The reason WHY OO sucks
Sun Jun 15 13:41:37 CEST 2003
At least I'm not the only one working on a Sunday, I don't feel so
I can only voice my support for this being an excellent example of OO
design issues that cause huge fisticuffs among programmers. It gets
worse as you try to create abstract patterns of such.
Maybe someone will suggest using the Visitor pattern, where the
"ShearWool" object visits all "Sheep" instances in the "Flock" object in
turn accumulating the "Wool" instances from each. It is counterintuitive
though, since each "Sheep" needs to call the "visit" method on
"ShearWool" passing a reference to self and I don't think that reflects
reality (self shearing sheep!) Besides, "Shepherd" instance would have a
hard time justifying its existance, especially being a drunk too.
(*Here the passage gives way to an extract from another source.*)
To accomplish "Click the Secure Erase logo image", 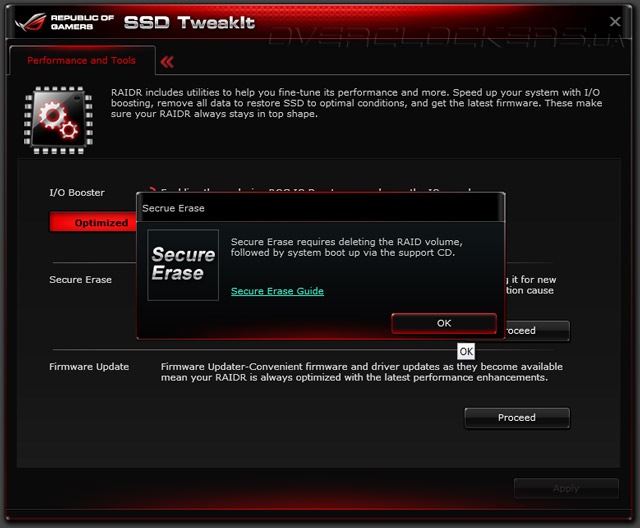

It disassociates the classes fairly nicely though, now the shepherd can
delegate shearing to his "Dog", sorry, "Visitor" instance and get
irresponsibly pissed at the local brewer, but it does require the
designer to know the pattern, and anyone reading the code too.
Wiger Ulf wrote:
> On June 15 2003, "Dr.Dr.Ruediger M.Flaig" wrote:
>>In OO, it is often pretty difficult to decide where to attach a
>>method which is not tied to an object by logical necessity;
>>and when there is a pyramid of objects always appearing
>>together, shall we attach a method to the higher components
>>(wool = shepherd.shear( shepherd.sheep[ n ] )) or to the lower
>>ones (wool = shepherd.sheep[ n ].shear(), or rather
>>wool = shepherd.sheep[ n ].get_shorn())? Does the shaving
>>method logically belong to the sheep (get_shorn) or to the
> This is indeed one of the bigger problems I've seen in large OO
> projects: where design rules have not been sufficiently detailed,
> different teams tend to implement methods at different levels
> in the class hierarchy, and it eventually becomes very difficult to
> reuse code or adapt to new features.